Lost time? Marcel Proust spent an entire six- (or seven, depending on how you count) book series hunting for it — like Harry Potter, but instead of magic and Lord Voldemort, with madeleines and the looming concern that Albertine might be unfaithful. Other writers have tried with equal unsuccess to turn up their misplaced time.

Amateurs! I know where mine is.

I spend it indulging the latest, hippest, most disturbing addiction.

Miley Cyrus and Charlie Sheen shouldn’t be allowed near it.

Students with the addiction tried spending a day clean. “It felt like I was being tortured,” one student wrote. “I began going crazy,” noted another.

By now I’m sure you are rolling your eyes and saying, “It’s the Internet,” and, of course, you are right.

According to a survey conducted by Arbitron and Edison Media Research, Americans are spending 20 percent more time consuming media such as radio, television and the Internet than they did a decade ago — going from a daily average of 6 hours and 50 minutes to an average of 8 hours 11 minutes.

Practically an hour and a half? Of course! That’s the hour I spend reloading the page to see if I’ve gone viral yet.

But overall, much of this is due to the increasing ubiquity of smartphones. They’ve been described as our era’s “swiss army knife and security blanket.” They’re more than that. Take my smartphone and — bang! All redeemable personality traits melt away. I snarl at passersby. I lose my sense of direction. After setting my watch by the sun, I wind up in strange neighborhoods at three in the morning and accidentally break into strangers’ homes, mistaking them for hip eateries. Direction? Vocabulary? Common sense? Why be smart when you have a smartphone?

In fact, when you think of it this way, I’m amazed we don’t spend longer with media. After all, a smartphone is like an infinitely patient, infinitely skillful friend to get you out of messes, a pocket Jeeves. No wonder without them we feel like someone amputated our sixth senses. “I can’t sense the time and temperature!” we yelp. “I don’t know the meaning of the word ‘tergiversate’!” It’s like being Tony Stark — yank out our magical glowing device, and we’re suddenly incapable of doing anything. But unlike Tony, without our phones, we couldn’t build anything in a cave.

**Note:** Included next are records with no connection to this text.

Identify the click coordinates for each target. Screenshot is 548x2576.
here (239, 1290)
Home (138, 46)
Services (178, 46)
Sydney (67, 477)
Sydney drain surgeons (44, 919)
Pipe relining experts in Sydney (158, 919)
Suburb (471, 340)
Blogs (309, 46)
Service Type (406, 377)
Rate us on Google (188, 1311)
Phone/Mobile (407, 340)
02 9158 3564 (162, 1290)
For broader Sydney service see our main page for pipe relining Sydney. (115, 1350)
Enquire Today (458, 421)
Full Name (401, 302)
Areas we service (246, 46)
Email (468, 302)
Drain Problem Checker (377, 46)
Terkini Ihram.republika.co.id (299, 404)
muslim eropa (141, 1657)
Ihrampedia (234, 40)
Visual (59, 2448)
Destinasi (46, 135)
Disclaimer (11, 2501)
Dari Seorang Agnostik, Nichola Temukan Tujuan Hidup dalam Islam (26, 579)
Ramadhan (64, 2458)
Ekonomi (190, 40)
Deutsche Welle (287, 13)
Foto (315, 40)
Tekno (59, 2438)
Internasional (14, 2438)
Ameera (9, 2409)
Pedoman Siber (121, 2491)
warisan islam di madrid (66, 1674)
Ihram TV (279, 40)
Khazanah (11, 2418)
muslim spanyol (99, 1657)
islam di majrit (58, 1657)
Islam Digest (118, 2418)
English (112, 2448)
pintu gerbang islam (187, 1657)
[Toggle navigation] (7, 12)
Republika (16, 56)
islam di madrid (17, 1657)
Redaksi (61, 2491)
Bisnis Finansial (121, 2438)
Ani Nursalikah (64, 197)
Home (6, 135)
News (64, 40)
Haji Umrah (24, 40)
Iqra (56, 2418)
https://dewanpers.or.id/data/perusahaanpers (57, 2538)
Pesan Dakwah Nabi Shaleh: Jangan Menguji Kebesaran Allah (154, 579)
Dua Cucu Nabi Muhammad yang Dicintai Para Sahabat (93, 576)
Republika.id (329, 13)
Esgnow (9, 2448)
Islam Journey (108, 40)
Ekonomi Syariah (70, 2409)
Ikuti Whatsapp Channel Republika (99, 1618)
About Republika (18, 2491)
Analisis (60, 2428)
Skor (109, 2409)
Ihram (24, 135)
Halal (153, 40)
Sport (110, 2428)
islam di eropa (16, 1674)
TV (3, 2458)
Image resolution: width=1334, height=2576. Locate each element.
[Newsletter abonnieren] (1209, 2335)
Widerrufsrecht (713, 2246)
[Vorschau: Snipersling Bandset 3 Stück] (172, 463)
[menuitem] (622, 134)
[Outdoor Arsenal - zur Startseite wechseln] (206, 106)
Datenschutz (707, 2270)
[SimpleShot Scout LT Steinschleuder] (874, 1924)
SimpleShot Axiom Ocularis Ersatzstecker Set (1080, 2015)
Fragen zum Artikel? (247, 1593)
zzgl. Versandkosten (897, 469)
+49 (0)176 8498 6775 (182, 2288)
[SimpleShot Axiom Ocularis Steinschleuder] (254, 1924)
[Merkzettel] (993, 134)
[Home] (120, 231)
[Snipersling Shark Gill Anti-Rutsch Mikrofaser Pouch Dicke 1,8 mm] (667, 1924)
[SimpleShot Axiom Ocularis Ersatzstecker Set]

But additionally, the Internet is, well, better now. TV and radio have remained at about the same level. But the online landscape 10 years ago is almost unrecognizable. In 2001, there was no Facebook. There most certainly was no Twitter. There wasn’t even MySpace! All you could do was sit in the AOL Reference chatrooms and talk about who would win a mud-wrestling bout between Civil War leaders and Christina Aguilera. Sure, they had fanfiction and All Your Base Are Belong to Us and Evil Bert. But we have everything else. Admittedly that includes Rebecca Black, but you’ve got to take the lumps with the good.

Now, eight hours is barely enough.

I certainly don’t want that extra hour back!

I don’t know what I used to do with that time, but it can’t have been worth it. Reading, sleeping, talking to friends? So 2001.

I’m glad I never had to spend time in a world where there was no way to tell everyone what I was thinking at all times.

William Blake once said something about seeing a world in a grain of sand and heaven in a wild flower, “Hold infinity in the palm of your hand, And eternity in an hour.”

Forget flowers and sand! They’d damage my BlackBerry. I’ve got all the eternity I need right here at my fingertips.

And I need a fix. It’s been almost 20 minutes. Maybe I’m viral now. Maybe I should check.